„Sie immer gut, doch nie zu gütig – die Wölfe werden sonst leicht übermütig.“, so scheint es im Original zu heißen. Zu diesem Spruch findet man nicht mehr im Netz, als dass es sich um ein deutsches Sprichwort handelt. Mir gefällt er gut, auch wenn mir 1980 noch nicht so ganz klar war, was er für eine Bedeutung hat und was die Stimmung irgendwelcher Wölfe mit meiner Güte zu tun haben sollte.
Irgendwann wurde mir klar, dass es ähnliche Sprichwörter gibt, die das Gleiche ausdrücken sollen und die mir vielleicht verständlicher gewesen wären: „Gibt man jemanden den kleinen Finger, nimmt der gleich die ganze Hand“. Allerdings ist dieses ebenfalls deutsche Sprichwort noch negativer von der Grundstimmung her, denn es fehlt die Aufforderung, grundsätzlich erst mal gut zu sein. Beiden gemein ist die Warnung, auf sich aufzupassen und nicht vor lauter Freundlichkeit über den Tisch gezogen zu werden.
Auch wenn ich es eigentlich schade finde: Die Botschaft des Spruches ist für mich zutiefst klug. Denn so oft bekommt man mit, dass jemand ausgenommen, seine Gutmütigkeit ausgenutzt wird, und so oft steht der, der eigentlich helfen wollte, am Ende als der Dumme da. Das sind Erfahrungen des täglichen Lebens: Wenn man bei der Arbeit aus Nettigkeit mal eine Auskunft gibt und dann, wenn man nicht aufpasst, plötzlich das ganze Projekt auf dem Tisch hat. Wenn man wo aushilft und plötzlich zum Dauerverantwortlichen werden soll. Ich denke auch an die Bekannte, die übergangsweise für ein paar Tage ihr Gästezimmer anbot und diesen „Gast“ monatelang nicht wieder los wurde.
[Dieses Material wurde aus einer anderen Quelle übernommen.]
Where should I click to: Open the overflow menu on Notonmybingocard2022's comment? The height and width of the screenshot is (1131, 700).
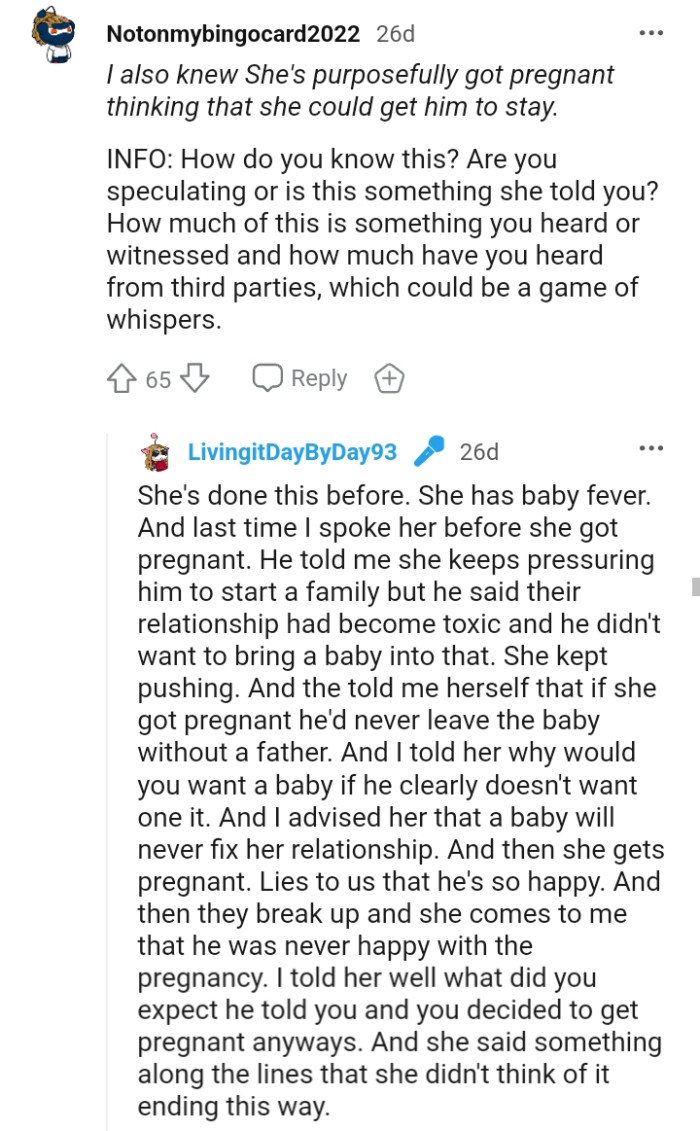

Immer wieder sind wir gezwungen, uns abzugrenzen, lautstark „Nein!“ zu sagen – auch, wenn wir uns damit unbeliebt machen. Es ist gut, wenn man das früh genug gelernt hat, denn ansonsten kann es schwierig werden. Und deshalb bin ich zufrieden mit diesem Zweizeiler in meinem Poesiealbum, auch wenn ich damals mit den übermütigen Wölfen nichts anfangen konnte. Die Wölfe in meinem heutigen Leben halte ich notgedrungen in Schach – es hilft ja nichts!